Dataset entries
◆ ◆ ◆ ◆
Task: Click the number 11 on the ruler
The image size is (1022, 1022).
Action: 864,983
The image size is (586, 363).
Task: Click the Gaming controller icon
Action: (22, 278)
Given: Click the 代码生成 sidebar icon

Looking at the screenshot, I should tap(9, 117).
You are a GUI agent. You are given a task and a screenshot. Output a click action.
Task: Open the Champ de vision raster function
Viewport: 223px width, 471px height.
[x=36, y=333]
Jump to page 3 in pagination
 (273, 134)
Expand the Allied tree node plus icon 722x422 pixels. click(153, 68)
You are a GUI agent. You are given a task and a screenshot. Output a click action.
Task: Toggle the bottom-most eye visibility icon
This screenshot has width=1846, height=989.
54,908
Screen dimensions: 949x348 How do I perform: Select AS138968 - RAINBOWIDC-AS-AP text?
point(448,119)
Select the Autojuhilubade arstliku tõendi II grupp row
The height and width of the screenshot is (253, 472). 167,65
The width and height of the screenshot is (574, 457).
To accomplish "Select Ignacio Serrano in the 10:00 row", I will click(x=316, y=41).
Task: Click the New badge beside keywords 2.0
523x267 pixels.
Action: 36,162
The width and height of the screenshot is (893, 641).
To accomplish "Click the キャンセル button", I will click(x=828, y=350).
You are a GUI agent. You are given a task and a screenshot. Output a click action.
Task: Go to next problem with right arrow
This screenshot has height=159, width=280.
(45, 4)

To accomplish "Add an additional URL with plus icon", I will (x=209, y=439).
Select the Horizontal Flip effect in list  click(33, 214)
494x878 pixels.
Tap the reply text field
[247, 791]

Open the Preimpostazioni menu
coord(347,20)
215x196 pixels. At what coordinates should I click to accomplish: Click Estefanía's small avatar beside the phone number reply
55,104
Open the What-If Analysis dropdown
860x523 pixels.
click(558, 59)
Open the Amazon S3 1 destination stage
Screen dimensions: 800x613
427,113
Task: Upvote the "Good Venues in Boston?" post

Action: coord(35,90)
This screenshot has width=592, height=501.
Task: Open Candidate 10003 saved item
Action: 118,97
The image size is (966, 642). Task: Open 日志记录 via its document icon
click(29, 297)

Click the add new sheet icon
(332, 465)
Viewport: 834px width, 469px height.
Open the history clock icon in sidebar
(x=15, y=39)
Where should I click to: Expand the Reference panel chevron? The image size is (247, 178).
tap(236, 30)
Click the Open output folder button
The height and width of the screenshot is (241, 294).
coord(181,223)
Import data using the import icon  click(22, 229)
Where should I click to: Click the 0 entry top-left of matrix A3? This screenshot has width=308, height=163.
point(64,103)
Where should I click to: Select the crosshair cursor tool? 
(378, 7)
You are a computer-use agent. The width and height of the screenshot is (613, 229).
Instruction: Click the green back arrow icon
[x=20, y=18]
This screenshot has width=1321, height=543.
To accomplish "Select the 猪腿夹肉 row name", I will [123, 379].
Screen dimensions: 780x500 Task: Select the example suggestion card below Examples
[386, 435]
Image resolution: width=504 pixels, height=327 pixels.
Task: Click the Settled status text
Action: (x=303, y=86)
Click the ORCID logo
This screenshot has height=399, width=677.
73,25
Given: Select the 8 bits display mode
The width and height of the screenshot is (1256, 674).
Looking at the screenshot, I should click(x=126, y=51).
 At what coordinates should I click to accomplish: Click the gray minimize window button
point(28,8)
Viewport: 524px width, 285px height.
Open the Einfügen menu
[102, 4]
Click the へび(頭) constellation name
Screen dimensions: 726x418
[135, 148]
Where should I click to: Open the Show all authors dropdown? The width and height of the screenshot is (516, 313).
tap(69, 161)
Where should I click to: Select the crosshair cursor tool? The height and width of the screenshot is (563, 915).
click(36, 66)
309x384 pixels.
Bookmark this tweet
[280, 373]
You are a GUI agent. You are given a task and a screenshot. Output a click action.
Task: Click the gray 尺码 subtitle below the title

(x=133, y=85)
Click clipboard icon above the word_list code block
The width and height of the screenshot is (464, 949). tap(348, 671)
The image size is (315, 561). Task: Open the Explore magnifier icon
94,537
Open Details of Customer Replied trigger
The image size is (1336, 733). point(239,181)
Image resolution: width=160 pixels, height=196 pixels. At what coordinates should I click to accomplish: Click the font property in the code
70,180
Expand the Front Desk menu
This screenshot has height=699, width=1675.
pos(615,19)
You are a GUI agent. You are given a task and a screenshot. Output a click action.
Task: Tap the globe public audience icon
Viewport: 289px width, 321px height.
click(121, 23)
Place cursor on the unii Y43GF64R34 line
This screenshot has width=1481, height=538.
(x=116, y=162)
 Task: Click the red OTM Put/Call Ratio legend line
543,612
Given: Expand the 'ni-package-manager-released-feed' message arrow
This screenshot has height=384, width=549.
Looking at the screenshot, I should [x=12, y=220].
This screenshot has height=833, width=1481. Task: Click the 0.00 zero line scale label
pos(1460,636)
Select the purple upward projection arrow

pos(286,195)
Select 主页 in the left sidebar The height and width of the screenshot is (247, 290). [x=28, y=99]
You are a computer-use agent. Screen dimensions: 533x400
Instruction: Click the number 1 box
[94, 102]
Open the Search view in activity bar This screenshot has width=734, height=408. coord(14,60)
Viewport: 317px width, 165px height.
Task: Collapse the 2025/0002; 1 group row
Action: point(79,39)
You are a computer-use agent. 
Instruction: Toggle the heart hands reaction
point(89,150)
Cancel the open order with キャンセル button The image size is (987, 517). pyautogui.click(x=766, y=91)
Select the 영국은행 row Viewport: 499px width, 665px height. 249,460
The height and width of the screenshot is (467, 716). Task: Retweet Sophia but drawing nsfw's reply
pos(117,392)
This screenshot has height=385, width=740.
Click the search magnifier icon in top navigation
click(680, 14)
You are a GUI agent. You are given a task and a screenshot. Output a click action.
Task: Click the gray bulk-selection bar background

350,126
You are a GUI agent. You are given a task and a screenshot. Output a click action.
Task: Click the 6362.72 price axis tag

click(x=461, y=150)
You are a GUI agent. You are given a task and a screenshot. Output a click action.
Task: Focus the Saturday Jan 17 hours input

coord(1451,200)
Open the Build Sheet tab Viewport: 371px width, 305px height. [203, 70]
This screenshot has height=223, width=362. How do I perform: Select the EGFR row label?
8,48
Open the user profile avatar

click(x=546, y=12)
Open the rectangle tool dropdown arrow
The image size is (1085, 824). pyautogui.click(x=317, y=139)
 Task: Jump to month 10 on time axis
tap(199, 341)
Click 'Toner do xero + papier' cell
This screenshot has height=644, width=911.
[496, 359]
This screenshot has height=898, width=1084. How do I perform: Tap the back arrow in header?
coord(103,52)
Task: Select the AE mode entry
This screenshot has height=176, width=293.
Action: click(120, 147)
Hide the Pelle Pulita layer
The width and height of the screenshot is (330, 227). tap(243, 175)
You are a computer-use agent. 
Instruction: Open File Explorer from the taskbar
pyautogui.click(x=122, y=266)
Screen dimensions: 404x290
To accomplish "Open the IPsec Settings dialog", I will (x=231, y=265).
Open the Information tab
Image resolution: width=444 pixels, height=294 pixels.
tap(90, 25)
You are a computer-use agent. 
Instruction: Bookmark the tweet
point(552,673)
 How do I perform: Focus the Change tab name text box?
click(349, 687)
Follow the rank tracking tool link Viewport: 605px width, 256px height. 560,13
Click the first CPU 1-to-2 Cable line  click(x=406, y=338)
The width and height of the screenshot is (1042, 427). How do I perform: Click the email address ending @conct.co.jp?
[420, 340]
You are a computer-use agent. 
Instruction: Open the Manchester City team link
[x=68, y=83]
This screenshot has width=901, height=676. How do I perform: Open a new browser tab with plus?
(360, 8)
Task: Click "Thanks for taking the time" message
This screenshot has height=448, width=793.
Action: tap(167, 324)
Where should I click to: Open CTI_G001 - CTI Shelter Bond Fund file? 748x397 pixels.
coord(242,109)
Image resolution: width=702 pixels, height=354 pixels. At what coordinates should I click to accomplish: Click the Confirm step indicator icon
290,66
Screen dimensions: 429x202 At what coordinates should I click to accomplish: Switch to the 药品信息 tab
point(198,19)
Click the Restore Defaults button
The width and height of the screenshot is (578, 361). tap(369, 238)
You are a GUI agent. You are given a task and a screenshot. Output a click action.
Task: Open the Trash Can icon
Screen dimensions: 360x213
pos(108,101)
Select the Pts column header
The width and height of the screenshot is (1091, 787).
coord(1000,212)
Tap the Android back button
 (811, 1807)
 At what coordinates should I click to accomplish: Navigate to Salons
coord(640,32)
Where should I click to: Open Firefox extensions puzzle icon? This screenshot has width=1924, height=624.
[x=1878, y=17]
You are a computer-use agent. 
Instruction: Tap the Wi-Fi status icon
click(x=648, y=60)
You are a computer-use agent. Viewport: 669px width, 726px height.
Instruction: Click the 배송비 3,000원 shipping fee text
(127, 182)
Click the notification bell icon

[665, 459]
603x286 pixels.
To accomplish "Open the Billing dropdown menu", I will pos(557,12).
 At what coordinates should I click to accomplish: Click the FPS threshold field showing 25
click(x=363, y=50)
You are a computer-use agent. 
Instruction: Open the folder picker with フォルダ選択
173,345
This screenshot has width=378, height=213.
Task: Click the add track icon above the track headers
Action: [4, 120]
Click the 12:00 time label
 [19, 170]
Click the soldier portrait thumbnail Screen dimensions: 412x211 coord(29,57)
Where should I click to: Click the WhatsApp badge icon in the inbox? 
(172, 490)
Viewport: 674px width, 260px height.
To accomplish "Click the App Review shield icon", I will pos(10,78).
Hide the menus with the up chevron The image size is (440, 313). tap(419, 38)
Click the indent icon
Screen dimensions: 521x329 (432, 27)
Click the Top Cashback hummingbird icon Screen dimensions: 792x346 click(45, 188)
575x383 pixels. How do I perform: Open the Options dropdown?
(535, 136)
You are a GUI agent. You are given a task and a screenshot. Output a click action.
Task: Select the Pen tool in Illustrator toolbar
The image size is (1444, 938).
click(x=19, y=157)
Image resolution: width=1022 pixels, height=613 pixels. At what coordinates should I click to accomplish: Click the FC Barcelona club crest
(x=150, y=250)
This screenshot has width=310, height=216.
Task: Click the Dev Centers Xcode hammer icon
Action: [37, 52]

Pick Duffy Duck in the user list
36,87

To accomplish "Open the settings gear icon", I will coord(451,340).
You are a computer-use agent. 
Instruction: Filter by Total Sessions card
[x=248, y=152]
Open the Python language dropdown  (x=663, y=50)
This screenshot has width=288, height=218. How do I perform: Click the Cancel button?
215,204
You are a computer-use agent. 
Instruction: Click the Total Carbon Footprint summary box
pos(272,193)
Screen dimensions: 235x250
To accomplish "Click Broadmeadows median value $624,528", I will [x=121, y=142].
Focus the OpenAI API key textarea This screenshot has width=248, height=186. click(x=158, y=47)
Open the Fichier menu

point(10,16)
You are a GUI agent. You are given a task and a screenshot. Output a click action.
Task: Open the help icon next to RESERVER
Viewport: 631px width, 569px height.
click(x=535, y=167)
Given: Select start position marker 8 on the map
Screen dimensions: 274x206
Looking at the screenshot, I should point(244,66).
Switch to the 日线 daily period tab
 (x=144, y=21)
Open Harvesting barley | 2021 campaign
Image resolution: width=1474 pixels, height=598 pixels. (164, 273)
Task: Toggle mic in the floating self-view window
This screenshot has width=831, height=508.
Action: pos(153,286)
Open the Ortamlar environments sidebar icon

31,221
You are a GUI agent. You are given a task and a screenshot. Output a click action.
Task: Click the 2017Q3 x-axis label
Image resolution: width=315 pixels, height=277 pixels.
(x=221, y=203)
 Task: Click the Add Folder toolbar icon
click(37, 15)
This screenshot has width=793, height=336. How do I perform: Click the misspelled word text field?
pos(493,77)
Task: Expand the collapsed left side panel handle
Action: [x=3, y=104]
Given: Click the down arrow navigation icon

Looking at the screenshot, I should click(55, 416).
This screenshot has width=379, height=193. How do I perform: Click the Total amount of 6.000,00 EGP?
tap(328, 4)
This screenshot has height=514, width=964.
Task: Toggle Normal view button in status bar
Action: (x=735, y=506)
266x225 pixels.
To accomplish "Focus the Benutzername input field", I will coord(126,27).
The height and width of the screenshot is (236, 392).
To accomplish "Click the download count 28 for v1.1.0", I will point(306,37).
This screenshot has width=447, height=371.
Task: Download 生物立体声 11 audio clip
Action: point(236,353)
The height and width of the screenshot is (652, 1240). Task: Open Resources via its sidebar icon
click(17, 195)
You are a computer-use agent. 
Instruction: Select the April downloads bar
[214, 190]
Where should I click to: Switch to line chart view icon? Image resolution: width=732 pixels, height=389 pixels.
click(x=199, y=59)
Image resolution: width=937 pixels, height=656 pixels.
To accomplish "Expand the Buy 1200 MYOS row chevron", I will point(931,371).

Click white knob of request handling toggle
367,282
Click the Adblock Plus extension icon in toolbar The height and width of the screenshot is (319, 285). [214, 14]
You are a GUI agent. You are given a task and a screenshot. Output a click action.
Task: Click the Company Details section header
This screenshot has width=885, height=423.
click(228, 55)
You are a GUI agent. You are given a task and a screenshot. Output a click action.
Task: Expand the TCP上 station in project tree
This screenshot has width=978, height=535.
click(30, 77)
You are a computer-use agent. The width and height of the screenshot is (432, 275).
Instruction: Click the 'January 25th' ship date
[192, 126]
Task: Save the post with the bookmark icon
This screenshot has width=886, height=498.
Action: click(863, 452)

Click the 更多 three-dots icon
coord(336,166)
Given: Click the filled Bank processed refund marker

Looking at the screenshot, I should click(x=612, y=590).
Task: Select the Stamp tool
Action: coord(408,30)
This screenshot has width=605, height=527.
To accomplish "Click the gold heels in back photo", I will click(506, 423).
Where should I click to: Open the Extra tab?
◆ ◆ ◆ ◆
As you read the records above, find each line that contains "mode" and copy it.

Given: Select the 8 bits display mode
Task: Select the AE mode entry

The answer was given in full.